- Film poster by Bob Peak
- Directed by: Don Siegel
- Screenplay by: Albert Maltz (as John B. Sherry); Irene Kamp (as Grimes Grice);
- Based on: The Beguiled (1966 novel) by Thomas P. Cullinan
- Produced by: Don Siegel
- Starring: Clint Eastwood; Geraldine Page; Elizabeth Hartman;
- Cinematography: Bruce Surtees
- Edited by: Carl Pingitore
- Music by: Lalo Schifrin
- Production company: The Malpaso Company
- Distributed by: Universal Pictures
- Release date: May 28, 1971;
- Running time: 105 minutes
- Country: United States
- Language: English
- Box office: $1.1 million

= The Beguiled (1971 film) =

1971 film by Don Siegel

The Beguiled is a 1971 American Southern Gothic psychological thriller film directed and produced by Don Siegel, and starring Clint Eastwood, Geraldine Page and Elizabeth Hartman.
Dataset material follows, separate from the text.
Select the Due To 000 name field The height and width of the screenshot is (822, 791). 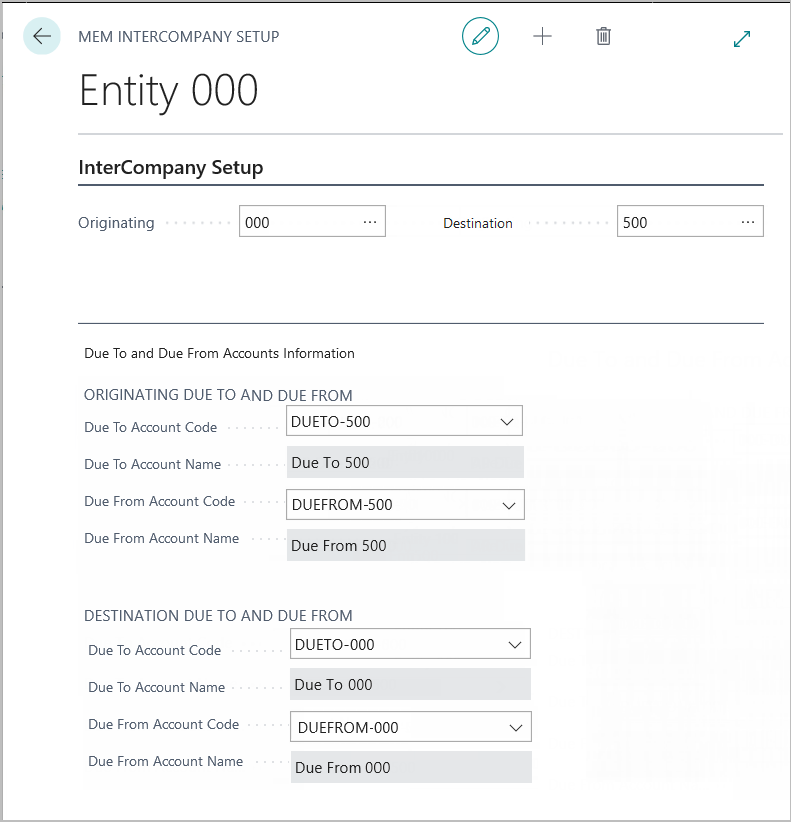point(410,685)
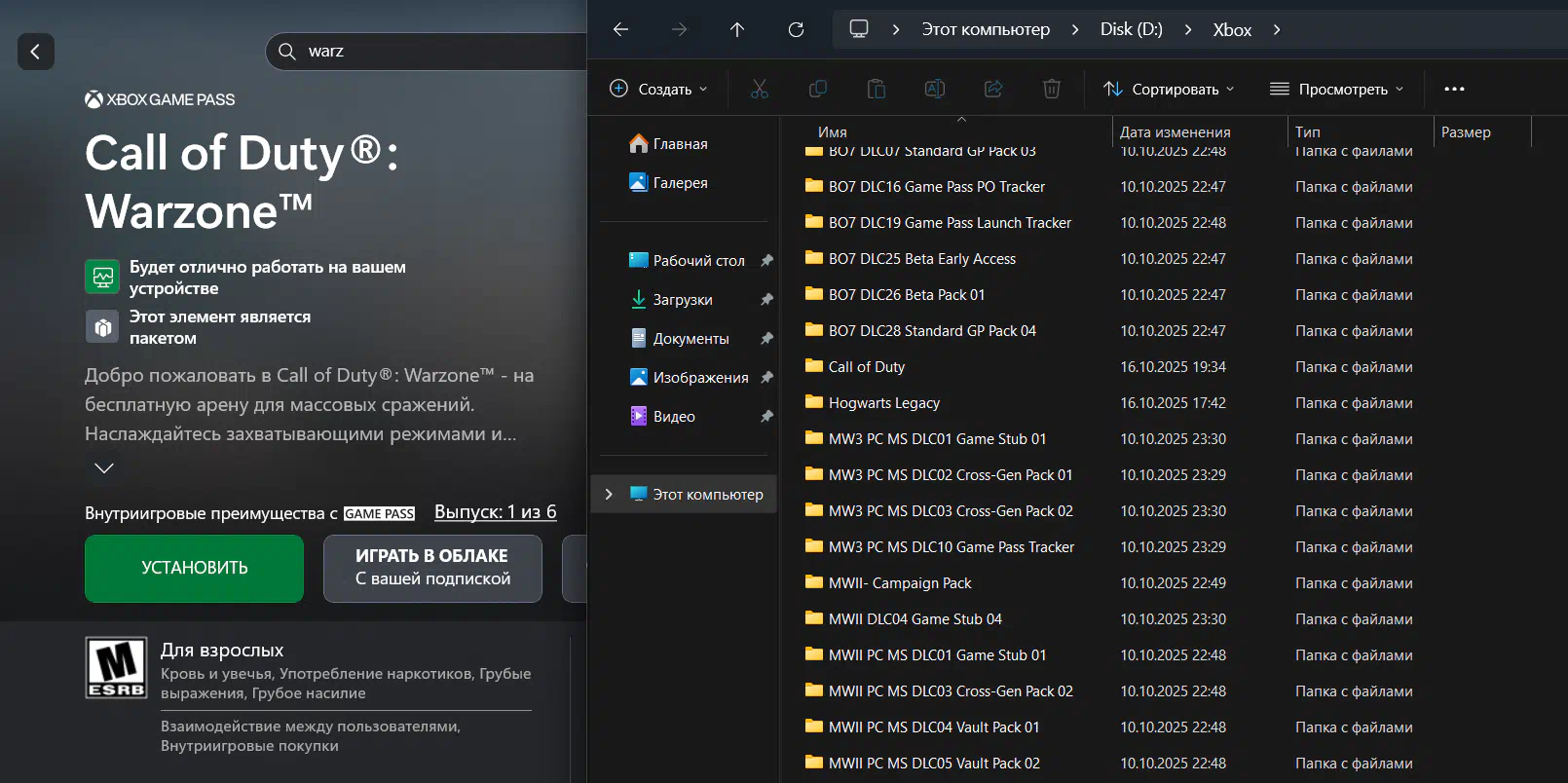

Based on Thomas P. Cullinan's 1966 novel, the film is set during the Civil War and follows a wounded Union soldier (Eastwood) who is reluctantly taken into care at a girls' school in Confederate territory.
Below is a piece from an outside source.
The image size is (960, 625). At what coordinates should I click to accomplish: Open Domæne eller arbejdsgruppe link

The film marks the third of five collaborations between Siegel and Eastwood, following Coogan's Bluff (1968) and Two Mules for Sister Sara (1970), and continuing with Dirty Harry (1971) and Escape from Alcatraz (1979).
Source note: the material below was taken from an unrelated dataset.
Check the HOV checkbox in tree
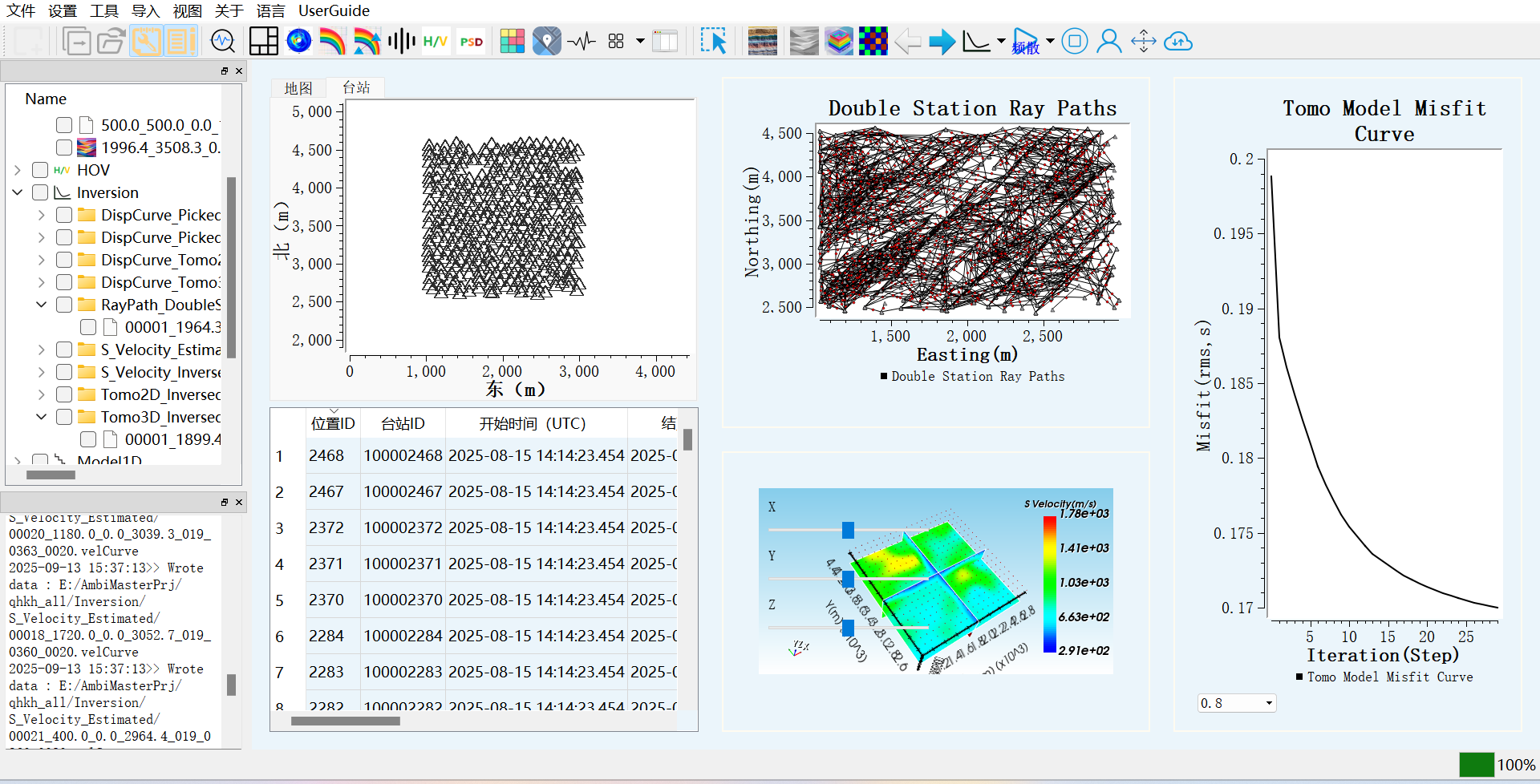This screenshot has width=1540, height=784. tap(40, 170)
The Beguiled was released by Universal Pictures on May 28, 1971. Initial critical reception was polarized and the film was a commercial disappointment, but retrospective reviews have been much more positive. Quentin Tarantino called it "the closest Siegel ever came to making an art film."

==Plot==
During the American Civil War in 1863, Amy, a 12-year-old student at the Miss Martha Farnsworth Seminary for Young Ladies in rural Mississippi, discovers a seriously wounded Union soldier, John McBurney. She brings him to the school's gated enclosure where the school headmistress, Martha Farnsworth, first insists on turning him over to Confederate troops, but then decides to restore him to health first. He is initially kept locked in the school's music room and kept under watch. Edwina, the 22-year-old schoolteacher who has had no experience with men, takes an immediate liking to John, as does Carol, a 17-year-old student who makes advances with an experienced air.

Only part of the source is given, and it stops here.